Quelles sont vos plus grandes influences ?

Venant d’abord de la philosophie, de la musique et de la danse, j’aimerais citer Susan Sontag, Pina Bausch et tous les chefs d’orchestre que j’ai eu la chance d’observer en répétitions, quand je travaillais à la Salle Pleyel. Mais théâtralement, j’ai surtout grandi avec les maitres de l’école russe : d’abord la biomécanique de Meyerhold – découverte en Italie à travers l’enseignement de Gennadi Bogdanov – et puis les recherches de Stanislavskij, Vachtangov, Michail Čechov. Ensuite, ce fut la rencontre avec le travail de Jerzy Grotowski, grâce à Eugenio Barba et à d’anciens collaborateurs du metteur en scène polonais : pour la première fois j’ai vu l’art de l’acteur comme un feu capable de chauffer, éclairer les spectateurs, brûler même. Cela a été un véritable choc. Des années plus tard, à Paris, j’ai eu la chance de rencontrer Peter Brook (qui m’a beaucoup aidé à trouver un chemin personnel, après avoir quitté l’Ecole Jacques Lecoq) : ce théâtre ouvert sur le monde, ancrée dans la vie et indissociable d’un travail sur soi-même, reste un exemple et une véritable source d’inspiration. Aujourd’hui, dans le paysage contemporain, j’admire le travail de Leïla Ka, Bintou Dembélé et Gisèle Vienne.

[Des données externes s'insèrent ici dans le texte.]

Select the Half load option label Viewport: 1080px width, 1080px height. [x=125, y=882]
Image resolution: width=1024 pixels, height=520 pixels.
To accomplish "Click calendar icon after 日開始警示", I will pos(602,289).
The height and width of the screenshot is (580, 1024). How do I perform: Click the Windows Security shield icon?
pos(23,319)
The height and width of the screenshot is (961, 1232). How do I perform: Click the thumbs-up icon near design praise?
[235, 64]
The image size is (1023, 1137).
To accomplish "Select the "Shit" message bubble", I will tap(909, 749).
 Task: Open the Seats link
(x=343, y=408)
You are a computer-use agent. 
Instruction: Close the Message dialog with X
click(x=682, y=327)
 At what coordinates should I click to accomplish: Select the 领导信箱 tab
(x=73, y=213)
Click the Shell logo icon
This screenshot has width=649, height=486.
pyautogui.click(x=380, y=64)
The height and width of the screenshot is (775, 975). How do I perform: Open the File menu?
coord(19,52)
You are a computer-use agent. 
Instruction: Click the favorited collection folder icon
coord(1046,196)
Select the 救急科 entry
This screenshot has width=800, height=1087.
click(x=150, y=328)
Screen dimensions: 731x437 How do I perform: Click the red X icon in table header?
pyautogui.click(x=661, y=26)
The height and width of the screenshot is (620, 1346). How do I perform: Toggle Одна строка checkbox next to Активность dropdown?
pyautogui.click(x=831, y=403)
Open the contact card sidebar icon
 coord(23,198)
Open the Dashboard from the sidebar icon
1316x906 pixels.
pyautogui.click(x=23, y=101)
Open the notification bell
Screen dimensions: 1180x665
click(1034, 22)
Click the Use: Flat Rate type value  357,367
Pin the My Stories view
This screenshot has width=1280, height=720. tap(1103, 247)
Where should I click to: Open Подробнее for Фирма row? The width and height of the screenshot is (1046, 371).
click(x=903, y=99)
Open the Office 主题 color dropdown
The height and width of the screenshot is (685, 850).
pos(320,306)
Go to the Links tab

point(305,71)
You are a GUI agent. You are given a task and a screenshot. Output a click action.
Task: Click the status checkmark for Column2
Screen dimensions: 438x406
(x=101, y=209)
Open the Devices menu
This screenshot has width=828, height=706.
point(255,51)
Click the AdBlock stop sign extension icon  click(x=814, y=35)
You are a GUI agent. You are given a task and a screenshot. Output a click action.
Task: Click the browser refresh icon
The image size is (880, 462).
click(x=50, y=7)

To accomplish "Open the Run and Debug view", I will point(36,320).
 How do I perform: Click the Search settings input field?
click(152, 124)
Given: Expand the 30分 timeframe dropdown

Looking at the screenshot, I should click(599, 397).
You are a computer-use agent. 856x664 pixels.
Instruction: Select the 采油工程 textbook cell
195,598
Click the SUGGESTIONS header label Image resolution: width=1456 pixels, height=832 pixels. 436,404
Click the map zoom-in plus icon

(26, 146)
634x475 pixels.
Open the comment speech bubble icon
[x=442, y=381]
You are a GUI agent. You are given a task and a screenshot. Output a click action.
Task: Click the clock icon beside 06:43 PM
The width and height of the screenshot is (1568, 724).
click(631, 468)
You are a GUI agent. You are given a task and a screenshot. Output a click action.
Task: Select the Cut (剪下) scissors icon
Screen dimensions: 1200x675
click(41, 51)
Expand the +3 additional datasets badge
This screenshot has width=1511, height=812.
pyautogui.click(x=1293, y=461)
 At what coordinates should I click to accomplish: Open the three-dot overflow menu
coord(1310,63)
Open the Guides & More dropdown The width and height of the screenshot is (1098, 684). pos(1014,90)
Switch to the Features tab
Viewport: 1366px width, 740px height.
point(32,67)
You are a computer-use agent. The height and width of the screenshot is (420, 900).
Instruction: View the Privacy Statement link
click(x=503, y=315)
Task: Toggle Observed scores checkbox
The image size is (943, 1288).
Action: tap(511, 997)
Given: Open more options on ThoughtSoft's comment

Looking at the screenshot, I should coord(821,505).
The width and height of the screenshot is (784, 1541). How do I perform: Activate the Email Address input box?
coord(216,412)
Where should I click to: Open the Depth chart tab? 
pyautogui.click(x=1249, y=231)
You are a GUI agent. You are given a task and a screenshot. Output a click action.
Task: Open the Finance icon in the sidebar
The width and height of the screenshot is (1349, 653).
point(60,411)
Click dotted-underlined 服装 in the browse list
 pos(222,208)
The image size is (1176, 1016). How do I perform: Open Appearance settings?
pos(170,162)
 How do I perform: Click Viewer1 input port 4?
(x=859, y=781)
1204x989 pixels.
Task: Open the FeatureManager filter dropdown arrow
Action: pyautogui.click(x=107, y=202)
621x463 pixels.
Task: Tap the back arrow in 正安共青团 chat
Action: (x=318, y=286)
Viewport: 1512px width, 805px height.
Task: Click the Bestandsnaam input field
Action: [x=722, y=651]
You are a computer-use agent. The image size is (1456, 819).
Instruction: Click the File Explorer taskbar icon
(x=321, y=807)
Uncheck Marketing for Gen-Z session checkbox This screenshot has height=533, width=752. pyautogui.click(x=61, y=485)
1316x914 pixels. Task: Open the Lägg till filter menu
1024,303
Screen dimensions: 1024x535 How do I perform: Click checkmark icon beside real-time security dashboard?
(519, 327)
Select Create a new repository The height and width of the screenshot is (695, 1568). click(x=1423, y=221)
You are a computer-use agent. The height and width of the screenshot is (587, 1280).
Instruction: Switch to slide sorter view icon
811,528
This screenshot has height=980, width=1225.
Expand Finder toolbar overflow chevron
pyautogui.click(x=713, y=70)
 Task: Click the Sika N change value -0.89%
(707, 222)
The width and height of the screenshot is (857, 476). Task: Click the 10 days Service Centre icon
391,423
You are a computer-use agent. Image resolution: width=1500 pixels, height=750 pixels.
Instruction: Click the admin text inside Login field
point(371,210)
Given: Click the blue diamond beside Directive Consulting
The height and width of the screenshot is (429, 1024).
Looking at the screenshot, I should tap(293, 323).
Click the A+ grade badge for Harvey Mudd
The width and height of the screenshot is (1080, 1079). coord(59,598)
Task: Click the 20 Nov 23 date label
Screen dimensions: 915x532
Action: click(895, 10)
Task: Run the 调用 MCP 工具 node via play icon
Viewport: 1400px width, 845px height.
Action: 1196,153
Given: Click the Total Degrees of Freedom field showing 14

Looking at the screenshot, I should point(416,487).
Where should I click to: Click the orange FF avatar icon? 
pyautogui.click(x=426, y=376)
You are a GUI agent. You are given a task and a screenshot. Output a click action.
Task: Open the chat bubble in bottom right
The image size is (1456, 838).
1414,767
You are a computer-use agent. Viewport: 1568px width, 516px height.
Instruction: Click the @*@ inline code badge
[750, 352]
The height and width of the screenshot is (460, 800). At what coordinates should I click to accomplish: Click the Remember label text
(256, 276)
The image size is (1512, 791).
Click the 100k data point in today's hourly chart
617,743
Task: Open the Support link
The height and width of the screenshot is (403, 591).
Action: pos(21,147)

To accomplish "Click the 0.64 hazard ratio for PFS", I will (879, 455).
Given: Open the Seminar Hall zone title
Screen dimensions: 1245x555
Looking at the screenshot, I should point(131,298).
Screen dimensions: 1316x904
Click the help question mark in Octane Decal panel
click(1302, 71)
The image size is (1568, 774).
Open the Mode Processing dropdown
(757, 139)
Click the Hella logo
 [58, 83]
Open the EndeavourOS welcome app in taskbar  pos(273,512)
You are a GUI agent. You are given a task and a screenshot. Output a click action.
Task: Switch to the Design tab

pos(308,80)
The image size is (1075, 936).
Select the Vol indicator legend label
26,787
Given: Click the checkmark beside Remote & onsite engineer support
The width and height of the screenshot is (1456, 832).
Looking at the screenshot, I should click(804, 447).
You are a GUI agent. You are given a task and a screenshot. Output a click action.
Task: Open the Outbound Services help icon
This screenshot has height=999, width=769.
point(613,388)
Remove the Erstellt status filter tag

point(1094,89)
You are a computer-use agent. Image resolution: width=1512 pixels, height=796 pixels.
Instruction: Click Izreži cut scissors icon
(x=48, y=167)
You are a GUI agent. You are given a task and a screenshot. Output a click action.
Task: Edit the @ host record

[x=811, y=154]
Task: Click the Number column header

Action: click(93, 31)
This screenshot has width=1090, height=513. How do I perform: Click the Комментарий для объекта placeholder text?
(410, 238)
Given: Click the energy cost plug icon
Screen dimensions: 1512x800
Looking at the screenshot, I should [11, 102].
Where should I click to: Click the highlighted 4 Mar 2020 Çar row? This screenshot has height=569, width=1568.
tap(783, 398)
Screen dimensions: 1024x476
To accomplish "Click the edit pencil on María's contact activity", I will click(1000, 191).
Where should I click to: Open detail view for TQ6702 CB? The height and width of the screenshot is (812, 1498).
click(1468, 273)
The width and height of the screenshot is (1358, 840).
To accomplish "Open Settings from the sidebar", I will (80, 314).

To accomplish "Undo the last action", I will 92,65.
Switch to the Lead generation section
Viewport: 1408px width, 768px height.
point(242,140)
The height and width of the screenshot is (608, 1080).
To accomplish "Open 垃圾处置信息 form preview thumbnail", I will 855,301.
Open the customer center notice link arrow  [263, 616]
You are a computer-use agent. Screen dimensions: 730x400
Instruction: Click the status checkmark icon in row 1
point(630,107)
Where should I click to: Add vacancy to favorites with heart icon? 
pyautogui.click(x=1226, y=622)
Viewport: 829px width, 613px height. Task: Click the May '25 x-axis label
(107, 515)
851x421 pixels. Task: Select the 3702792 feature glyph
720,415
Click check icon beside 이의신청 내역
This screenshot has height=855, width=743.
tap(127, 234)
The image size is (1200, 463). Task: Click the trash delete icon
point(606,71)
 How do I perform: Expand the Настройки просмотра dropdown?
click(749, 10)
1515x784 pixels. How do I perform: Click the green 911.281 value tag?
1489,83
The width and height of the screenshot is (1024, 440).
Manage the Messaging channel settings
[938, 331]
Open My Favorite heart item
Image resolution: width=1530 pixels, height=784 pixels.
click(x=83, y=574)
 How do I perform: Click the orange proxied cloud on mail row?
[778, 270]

Quelle est la pièce ou le texte que vous rêveriez de monter ?

L'Œuvre au Noir de Marguerite Yourcenar.

Que souhaitez-vous transmettre durant votre stage au sein du Libre Acteur ?

Le théâtre que je respecte n’est pas un espace de représentation, mais un lieu dans lequel on peut enfin enlever son masque et arrêter de faire semblant. En ce sens, j’aimerais offrir un temps et un espace pour explorer cette dimension là : vivre le jeu théâtral comme une exploration et une rencontre avec soi-même. Lors du stage, je partirai de la figure d’Antigone – et du texte de Sophocle – pour comprendre, ensemble, comment réactualiser aujourd’hui ce geste antagoniste et nécessaire.

Sur quels projets travaillez-vous actuellement ?

Depuis plusieurs mois je travaille à un projet de recherche – Le geste d’Antigone, centré sur le conflit entre l’étique et la loi – avec une équipe d’artistes en situation d’exil ou ayant vécu un parcours de migration. La pièce, fruit d’une recherche dans les camps de refugiés et demandeurs d’asile aux frontières de l’Europe, sera présentée en 2026 à l’Institut du Monde Arabe et au Musée de l’Histoire de l’Immigration.